[jira] [Comment Edited] (LANG-1770) StringUtils.abbreviate is not emoji aware, breaks surrogate pairs

Leela Venkatesh V (Jira) Fri, 19 Jun 2026 07:52:38 -0700


    [ 
https://issues.apache.org/jira/browse/LANG-1770?page=com.atlassian.jira.plugin.system.issuetabpanels:comment-tabpanel&focusedCommentId=18090225#comment-18090225
 ]


Leela Venkatesh V edited comment on LANG-1770 at 6/19/26 2:51 PM:
------------------------------------------------------------------

Hi [~ggregory],

I've spent some time investigating the issue and comparing approaches used in 
other libraries.

>From my research, the immediate problem appears to be that abbreviate() can 
>return ill-formed Unicode strings by splitting UTF-16 surrogate pairs. This 
>seems to be the root cause of the XML example discussed in the issue.

I also reviewed Guava's string utilities and noticed that methods such as 
commonPrefix() and commonSuffix() explicitly avoid splitting surrogate pairs, 
while not attempting full grapheme-cluster support. ICU4J, on the other hand, 
provides grapheme-aware boundary handling through Unicode text segmentation 
APIs.

While investigating Commons Lang itself, I noticed that there are already 
methods that operate with some level of code-point awareness (for example 
capitalize() and getCommonPrefix()), whereas methods such as abbreviate(), 
left(), right(), mid(), and chop() still rely on UTF-16 code-unit indexing and 
can potentially split surrogate pairs.

I also noted your suggestion of potentially extending the newer Strings 
abstraction with a Unicode/grapheme-aware implementation. Since that appears to 
be a larger architectural direction, I wasn't sure whether it should be 
considered as part of this issue or separately from addressing the immediate 
surrogate-pair problem.

Based on these findings, I'm unsure which direction would be preferred for 
Commons Lang.
 # A minimal fix that preserves the existing API semantics and behavior, but 
validates abbreviation boundaries to ensure surrogate pairs are never split. 
This would address the creation of invalid Unicode strings while keeping the 
current UTF-16 code-unit based API contract intact.
 # A broader design change that moves StringUtils methods toward 
code-point-aware behavior. This would change how lengths, offsets, and 
truncation boundaries are interpreted and may need to be considered more 
consistently across StringUtils and potentially the wider library.

Before proceeding further, I'd like to understand which direction would be 
preferred for this issue.

Thanks.


was (Author: JIRAUSER312373):
Hi [~ggregory],

I've spent some time investigating the issue and comparing approaches used in 
other libraries.

>From my research, the immediate problem appears to be that abbreviate() can 
>return ill-formed Unicode strings by splitting UTF-16 surrogate pairs.

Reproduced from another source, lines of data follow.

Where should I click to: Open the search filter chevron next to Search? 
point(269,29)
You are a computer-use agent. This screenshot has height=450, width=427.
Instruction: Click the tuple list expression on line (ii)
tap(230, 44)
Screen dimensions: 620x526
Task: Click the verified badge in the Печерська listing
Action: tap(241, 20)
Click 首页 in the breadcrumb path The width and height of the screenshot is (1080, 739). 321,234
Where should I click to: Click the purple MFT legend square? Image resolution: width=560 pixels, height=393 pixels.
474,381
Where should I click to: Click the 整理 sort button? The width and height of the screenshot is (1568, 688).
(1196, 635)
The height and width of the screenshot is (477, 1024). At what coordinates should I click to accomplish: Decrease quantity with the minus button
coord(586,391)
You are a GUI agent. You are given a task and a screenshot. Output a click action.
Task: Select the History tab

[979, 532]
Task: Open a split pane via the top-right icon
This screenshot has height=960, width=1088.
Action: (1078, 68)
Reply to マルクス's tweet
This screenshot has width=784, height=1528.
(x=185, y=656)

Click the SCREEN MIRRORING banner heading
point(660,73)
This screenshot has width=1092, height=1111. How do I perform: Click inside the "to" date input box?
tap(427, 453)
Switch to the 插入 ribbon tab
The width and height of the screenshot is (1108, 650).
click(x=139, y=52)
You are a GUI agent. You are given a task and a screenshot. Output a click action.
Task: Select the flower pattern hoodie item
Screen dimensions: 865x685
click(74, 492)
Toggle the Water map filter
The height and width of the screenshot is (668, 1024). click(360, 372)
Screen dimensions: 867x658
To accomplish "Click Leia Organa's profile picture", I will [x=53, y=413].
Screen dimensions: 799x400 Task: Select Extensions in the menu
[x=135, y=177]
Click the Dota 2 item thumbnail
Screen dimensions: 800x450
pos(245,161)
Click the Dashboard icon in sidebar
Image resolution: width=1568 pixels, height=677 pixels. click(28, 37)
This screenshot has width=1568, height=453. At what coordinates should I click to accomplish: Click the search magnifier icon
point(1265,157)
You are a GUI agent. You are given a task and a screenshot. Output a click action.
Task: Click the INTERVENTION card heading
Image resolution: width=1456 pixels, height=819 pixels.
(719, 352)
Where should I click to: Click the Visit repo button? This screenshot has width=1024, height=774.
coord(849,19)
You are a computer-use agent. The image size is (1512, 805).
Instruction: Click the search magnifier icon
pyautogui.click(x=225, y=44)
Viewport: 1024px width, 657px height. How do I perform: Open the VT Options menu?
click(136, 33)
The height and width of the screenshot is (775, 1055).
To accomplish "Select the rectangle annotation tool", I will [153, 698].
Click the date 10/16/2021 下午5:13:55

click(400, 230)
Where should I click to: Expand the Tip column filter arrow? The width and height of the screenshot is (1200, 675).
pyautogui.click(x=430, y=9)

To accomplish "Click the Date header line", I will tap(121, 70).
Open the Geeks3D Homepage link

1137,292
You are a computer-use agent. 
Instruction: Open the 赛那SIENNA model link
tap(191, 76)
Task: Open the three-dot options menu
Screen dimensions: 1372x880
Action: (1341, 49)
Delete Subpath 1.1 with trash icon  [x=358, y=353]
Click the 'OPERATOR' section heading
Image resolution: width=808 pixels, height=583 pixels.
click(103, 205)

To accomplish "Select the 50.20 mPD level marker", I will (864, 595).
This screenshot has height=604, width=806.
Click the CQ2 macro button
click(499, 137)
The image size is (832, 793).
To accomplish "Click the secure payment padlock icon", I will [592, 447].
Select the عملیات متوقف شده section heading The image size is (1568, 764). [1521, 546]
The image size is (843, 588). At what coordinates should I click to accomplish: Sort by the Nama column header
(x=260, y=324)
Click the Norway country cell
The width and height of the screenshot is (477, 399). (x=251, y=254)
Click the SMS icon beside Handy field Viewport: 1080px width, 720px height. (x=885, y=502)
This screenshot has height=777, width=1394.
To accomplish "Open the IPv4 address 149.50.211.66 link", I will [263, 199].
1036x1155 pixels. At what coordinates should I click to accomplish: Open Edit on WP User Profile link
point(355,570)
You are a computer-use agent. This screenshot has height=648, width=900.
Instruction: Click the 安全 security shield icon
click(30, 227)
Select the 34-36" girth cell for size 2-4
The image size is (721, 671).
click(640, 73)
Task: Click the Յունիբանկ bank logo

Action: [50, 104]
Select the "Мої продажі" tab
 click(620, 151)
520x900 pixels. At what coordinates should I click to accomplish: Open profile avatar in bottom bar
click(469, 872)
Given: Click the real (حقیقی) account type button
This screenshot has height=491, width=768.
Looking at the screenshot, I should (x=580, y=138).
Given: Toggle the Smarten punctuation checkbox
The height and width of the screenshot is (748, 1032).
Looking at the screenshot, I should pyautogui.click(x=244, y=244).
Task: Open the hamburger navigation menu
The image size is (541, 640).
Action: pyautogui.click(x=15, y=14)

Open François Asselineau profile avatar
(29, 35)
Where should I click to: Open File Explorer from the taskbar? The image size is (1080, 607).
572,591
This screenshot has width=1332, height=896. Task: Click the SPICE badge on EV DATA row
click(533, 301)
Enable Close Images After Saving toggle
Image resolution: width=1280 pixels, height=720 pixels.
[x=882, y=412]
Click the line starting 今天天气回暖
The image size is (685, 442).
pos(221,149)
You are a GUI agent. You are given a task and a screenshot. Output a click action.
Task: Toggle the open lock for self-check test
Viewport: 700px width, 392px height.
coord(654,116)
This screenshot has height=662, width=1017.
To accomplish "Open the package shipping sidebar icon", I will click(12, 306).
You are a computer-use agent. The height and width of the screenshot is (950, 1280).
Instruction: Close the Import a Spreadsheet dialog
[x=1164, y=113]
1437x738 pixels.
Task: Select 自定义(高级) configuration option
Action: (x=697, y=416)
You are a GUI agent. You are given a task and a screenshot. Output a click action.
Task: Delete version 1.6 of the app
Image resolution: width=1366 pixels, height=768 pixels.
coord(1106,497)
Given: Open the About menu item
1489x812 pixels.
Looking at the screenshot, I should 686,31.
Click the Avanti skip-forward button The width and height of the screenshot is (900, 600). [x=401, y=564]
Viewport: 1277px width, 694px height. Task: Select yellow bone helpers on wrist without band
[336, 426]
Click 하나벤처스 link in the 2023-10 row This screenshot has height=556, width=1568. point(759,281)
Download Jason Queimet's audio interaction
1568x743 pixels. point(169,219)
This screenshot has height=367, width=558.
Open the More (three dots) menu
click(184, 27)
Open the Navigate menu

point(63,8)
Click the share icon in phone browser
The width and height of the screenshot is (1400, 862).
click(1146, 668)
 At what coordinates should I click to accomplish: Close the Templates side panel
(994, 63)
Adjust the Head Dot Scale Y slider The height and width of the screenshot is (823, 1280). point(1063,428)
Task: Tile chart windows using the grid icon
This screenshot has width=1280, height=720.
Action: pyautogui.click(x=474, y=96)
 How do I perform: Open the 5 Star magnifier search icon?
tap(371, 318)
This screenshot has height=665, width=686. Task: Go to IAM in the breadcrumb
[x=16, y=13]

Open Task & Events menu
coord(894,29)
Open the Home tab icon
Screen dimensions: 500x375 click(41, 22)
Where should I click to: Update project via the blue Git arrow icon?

This 
>seems to be the root cause of the XML example discussed in the issue.

I also reviewed Guava's string utilities and noticed that methods such as 
commonPrefix() and commonSuffix() explicitly avoid splitting surrogate pairs, 
while not attempting full grapheme-cluster support. ICU4J, on the other hand, 
provides grapheme-aware boundary handling through Unicode text segmentation 
APIs.

While investigating Commons Lang itself, I noticed that there are already 
methods that operate with some level of code-point awareness (for example 
capitalize() and getCommonPrefix()), whereas methods such as abbreviate(), 
left(), right(), mid(), and chop() still rely on UTF-16 code-unit indexing and 
can potentially split surrogate pairs.

I also noted your suggestion of potentially extending the newer Strings 
abstraction with a Unicode/grapheme-aware implementation. Since that appears to 
be a larger architectural direction, I wasn't sure whether it should be 
considered as part of this issue or separately from addressing the immediate 
surrogate-pair problem.

Based on these findings, I'm unsure which direction would be preferred for 
Commons Lang.
 # A minimal fix that preserves the existing API semantics and behavior, but 
validates abbreviation boundaries to ensure surrogate pairs are never split. 
This would address the creation of invalid Unicode strings while keeping the 
current UTF-16 code-unit based API contract intact.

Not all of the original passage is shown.